The city of Woodbury plans to reconstruct streets of the Evergreen and Whispering Pines neighborhoods with curb and gutter, pavement, storm and sanitary sewer and water main repairs.
The project is part of the city’s roadway rehabilitation plan and also includes parts of Currell Boulevard and Tamarack Road.
Woodbury City Council approved the preliminary plans at a recent meeting, where some residents of the neighborhood expressed concerns about the assessment formula.
City Engineer Tony Kutzke said 649 units would be assessed between $3,300 to $3,550 each, according to a city policy.
But the city amended that policy for the past two construction seasons due to the mix of housing types in a single area.
The old policy led to townhomes seeing higher assessments than they would have if they were defined as a stand-alone project.
So the council elected to use a 50-50 approach, Kutzke said, spreading the assessed costs 50 percent by the amount of frontage of a unit and 50 percent by the number of units of that unit type.
So for a single family home in the Evergreen and Whispering Pines neighborhoods, the assessments are proposed at $3,500 to $3,800, while a townhome would be charged $2,500 to $2,750.
Robert Mikitka said that method is “arbitrary” and the city has a “golden opportunity” to examine who really uses the roads.
Public Works Director Klayton Eckles said roads provide mobility as well as access for all properties in a single neighborhood and the city’s philosophy uses that to assess the costs.
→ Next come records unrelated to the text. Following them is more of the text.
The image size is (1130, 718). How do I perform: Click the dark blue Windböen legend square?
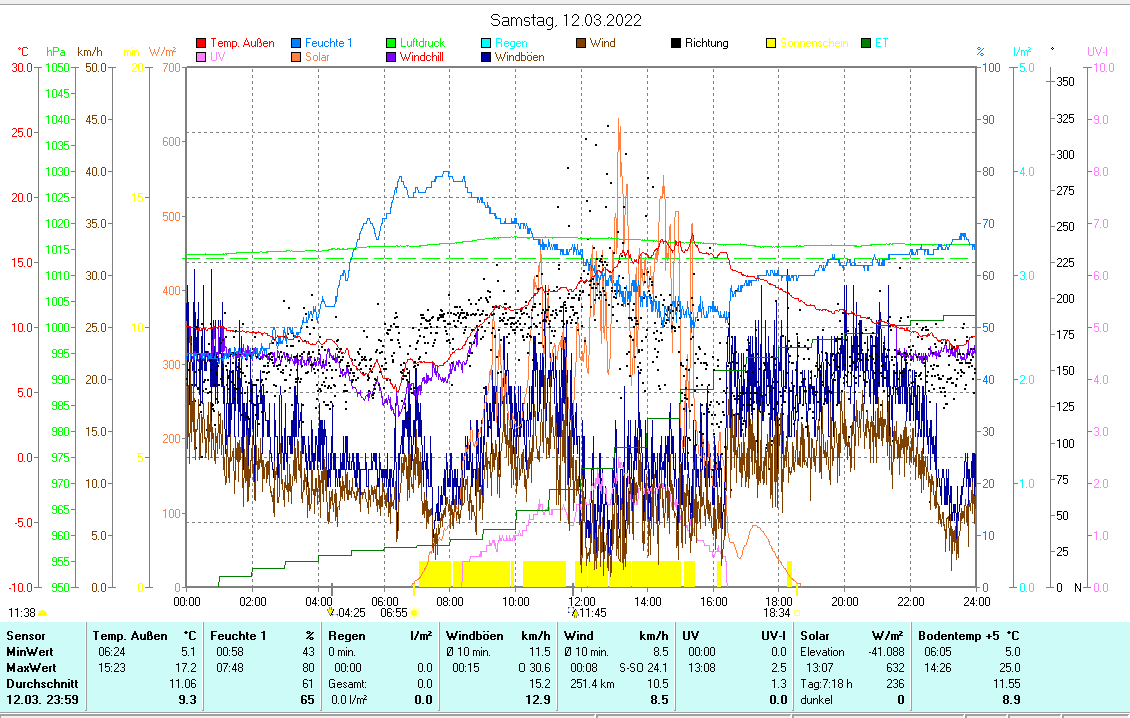click(x=487, y=57)
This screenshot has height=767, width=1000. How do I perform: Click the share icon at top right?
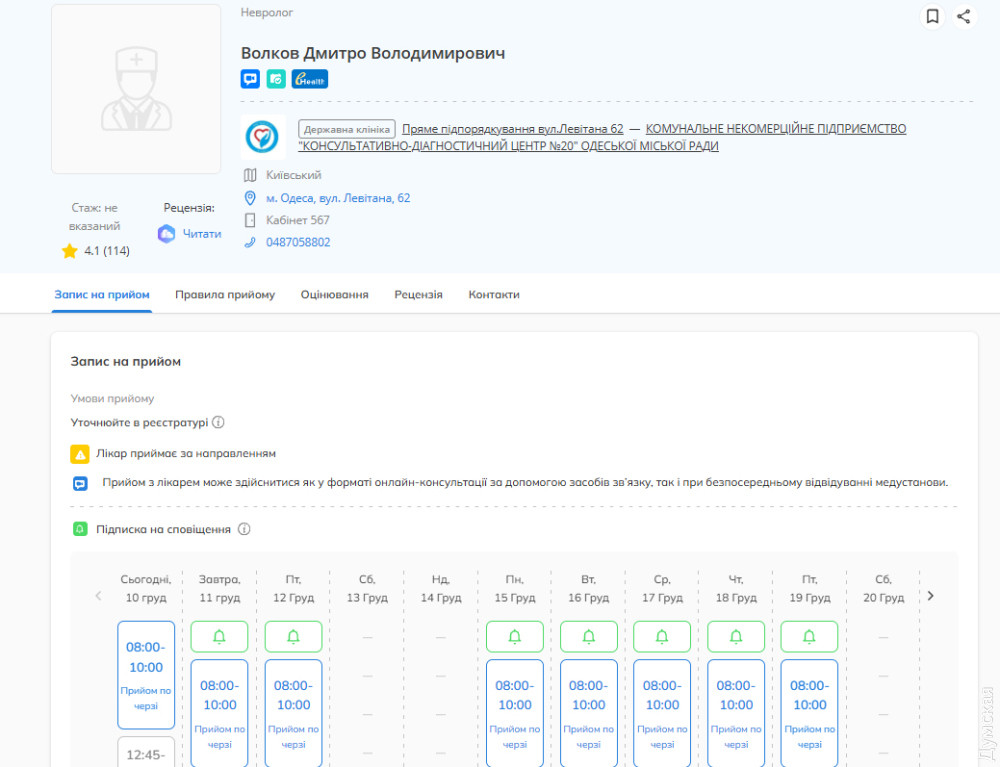click(963, 16)
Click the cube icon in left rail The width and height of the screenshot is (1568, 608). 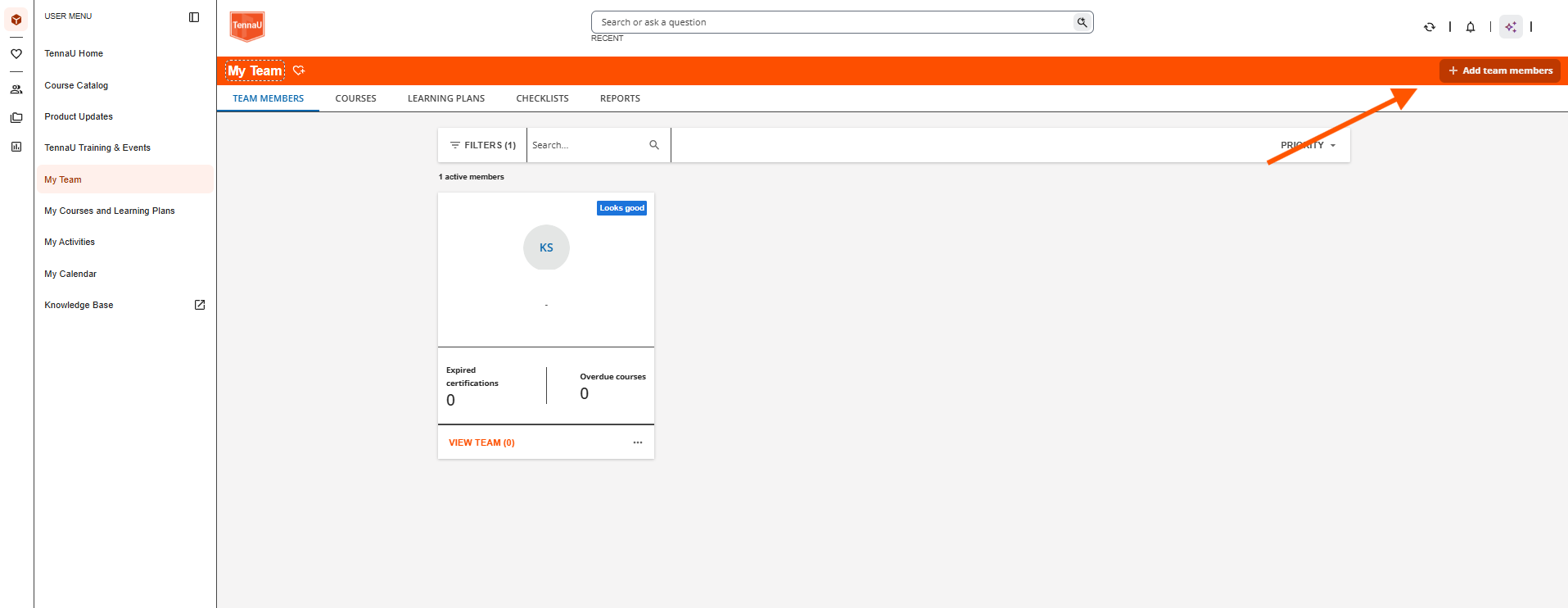click(x=16, y=20)
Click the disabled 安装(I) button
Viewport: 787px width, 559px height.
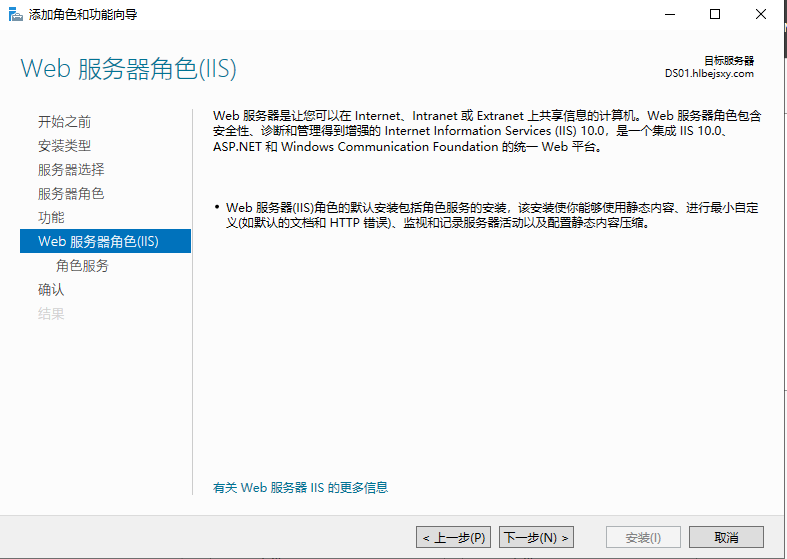pos(643,538)
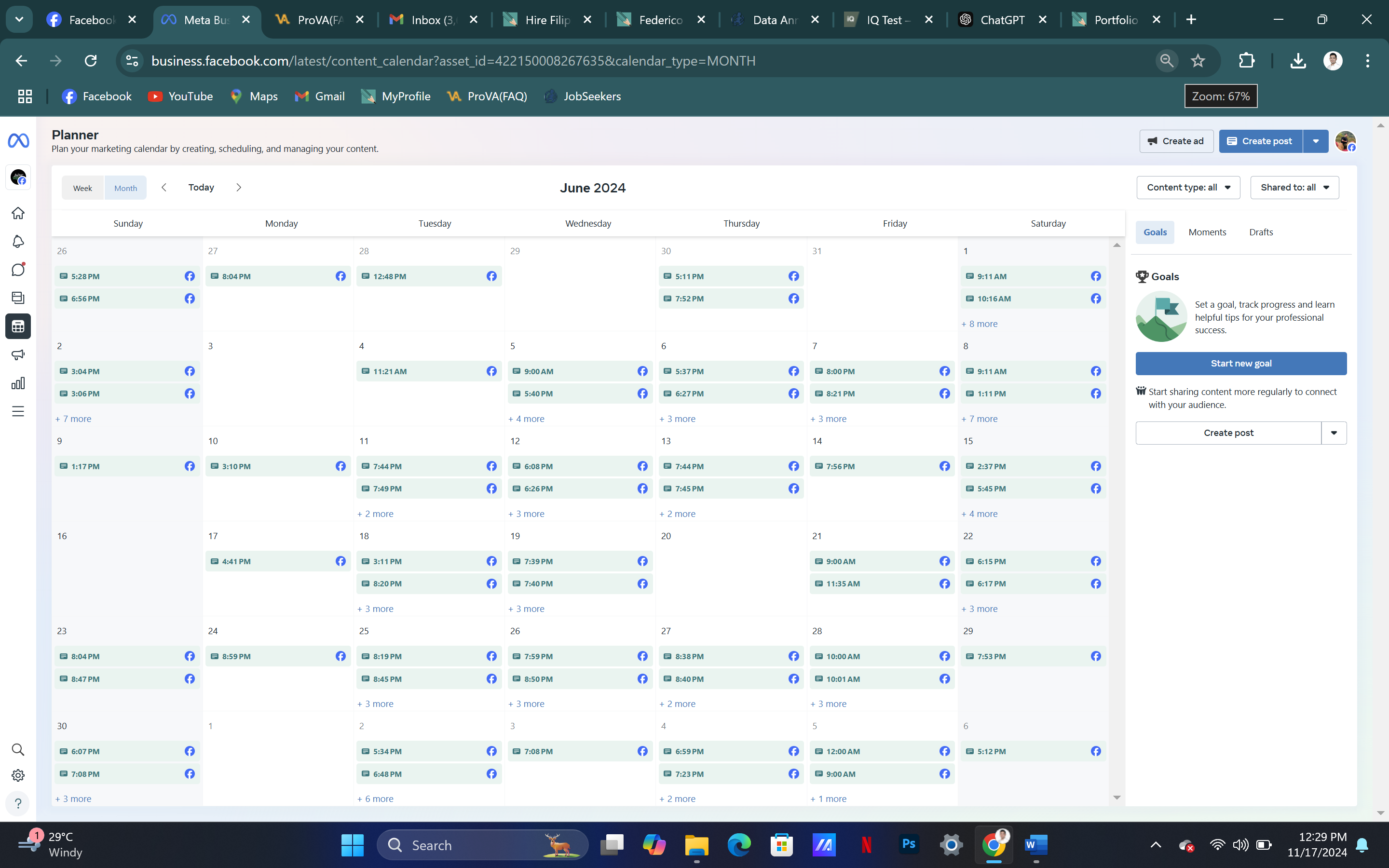Click the Netflix icon in the taskbar

point(866,844)
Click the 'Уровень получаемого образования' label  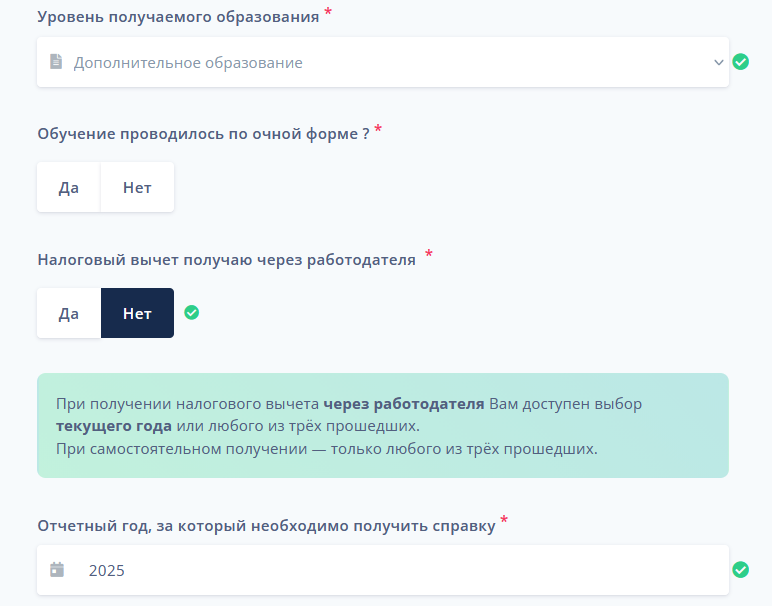tap(178, 17)
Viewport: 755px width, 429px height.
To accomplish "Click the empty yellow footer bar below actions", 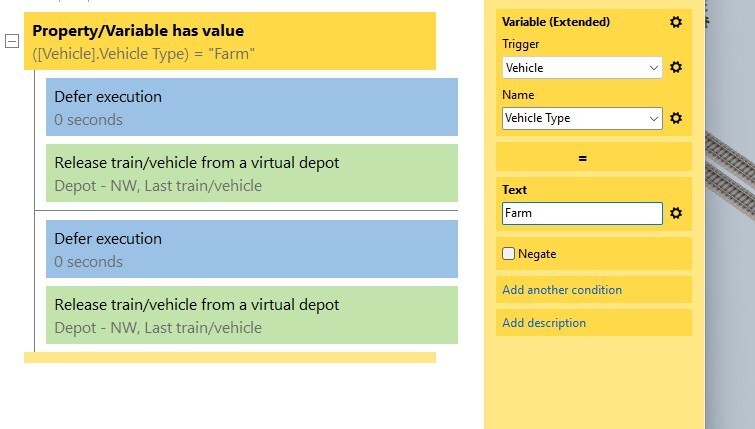I will pos(230,357).
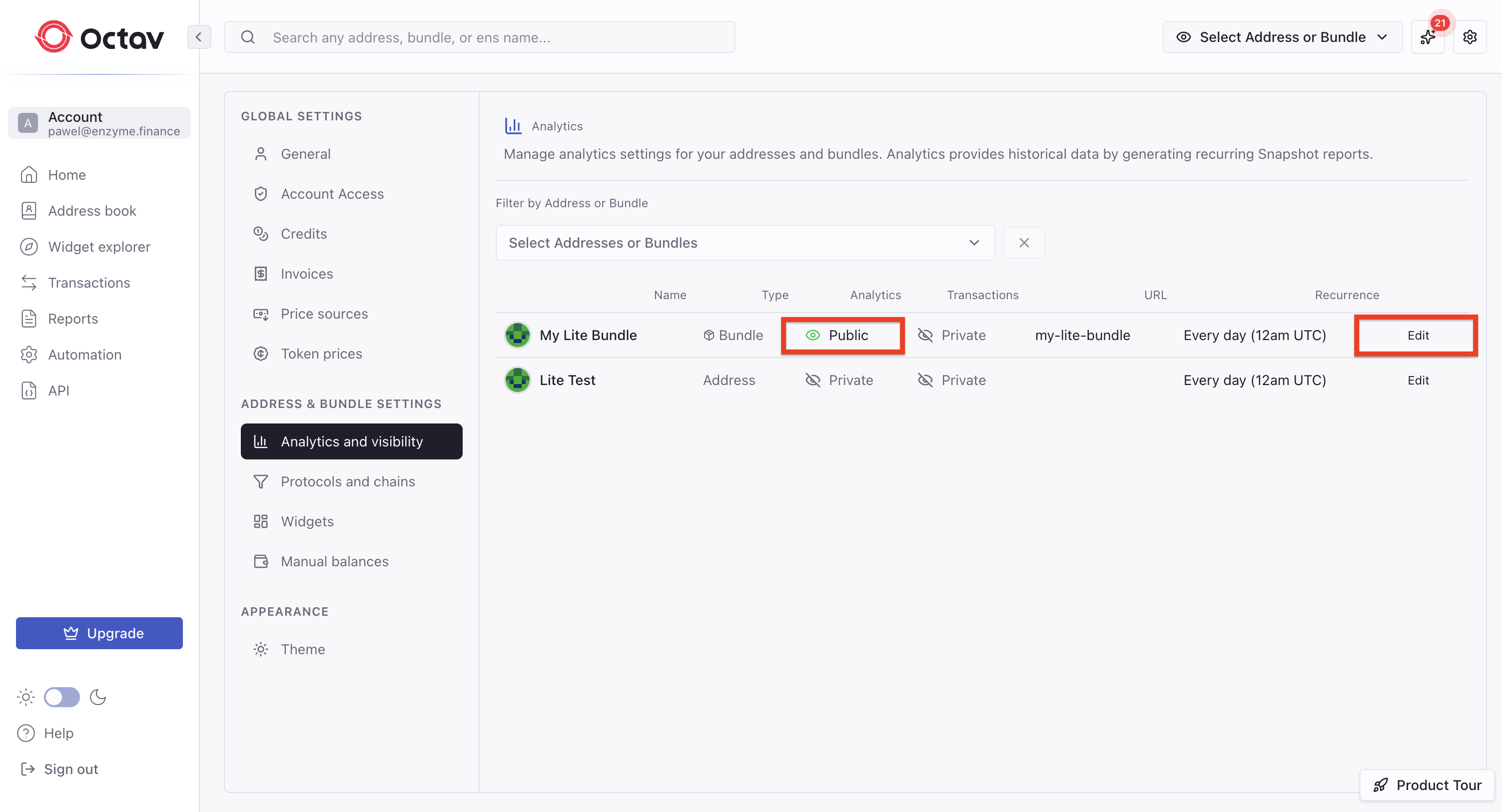Viewport: 1502px width, 812px height.
Task: Click the sun light-mode icon
Action: (x=26, y=697)
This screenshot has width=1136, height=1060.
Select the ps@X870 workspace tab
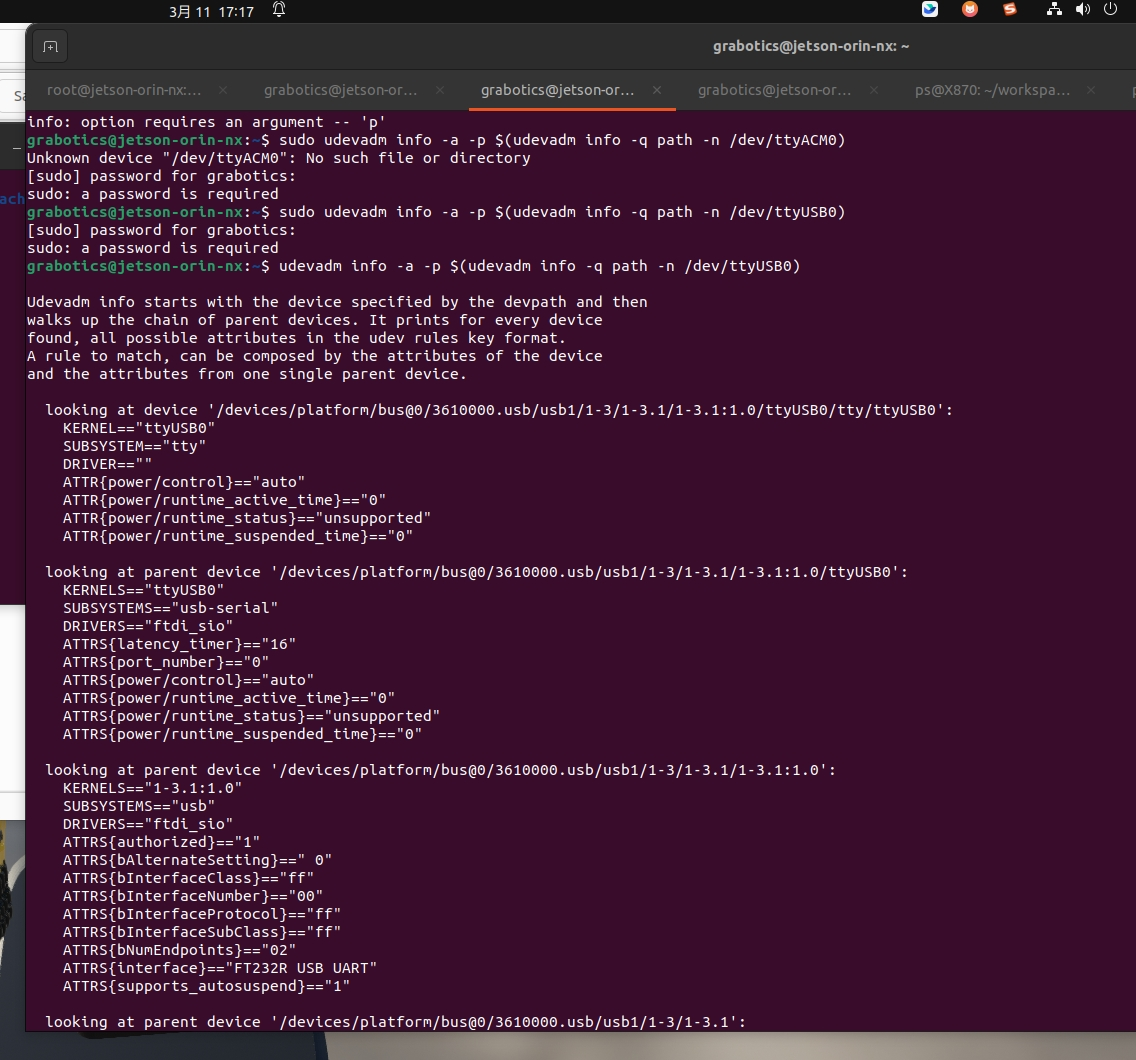coord(992,90)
“And there is equal benefits to all the properties because of that,” he said.
But Mikitka, who lives in a townhome, said only 12 percent of the total roads in his neighborhood are used by him and his neighbors, while the larger properties use a majority.
“We feel the matter in which the assessment is being calculated is not favorable to us in any way,” he said.
He suggested the city take that 12 percent and divide it among the 140 townhome units instead.
But Eckles said the 50-50 approach mixes the two options of using frontage and type of unit.
“It kind of moderates some of the rates for the multi-family without impacting the single family as much,” he said.
City Council Member Paul Rebholz said the city will get criticized either way if it changes what it’s been using for the past two seasons or stays with it.
“We do need to apply something that’s fair and consistent on all the projects,” he said.
A new roadway rehabilitation task force was recently formed to study issue with roads built in the 1990s and also suggest new assessment policy procedures.
However, this project is scheduled to begin this spring and the task force will not have completed all the studies by then.
This upcoming project also includes Currell Boulevard from Queens Drive to Bielenberg Drive and Tamarack Road from Radio Drive to Spring Hill Drive.
Assessments for the commercial parcels at Currell Boulevard are estimated at $20,000 to $141,200 each, according to the city’s calculations.
Commercial properties on Tamarack Road are expected to pay between $48,000 to $78,400 per parcel, while residential properties will likely pay around $500 per unit.
The city will open bids in April, hold an assessment public hearing in May and begin construction in June.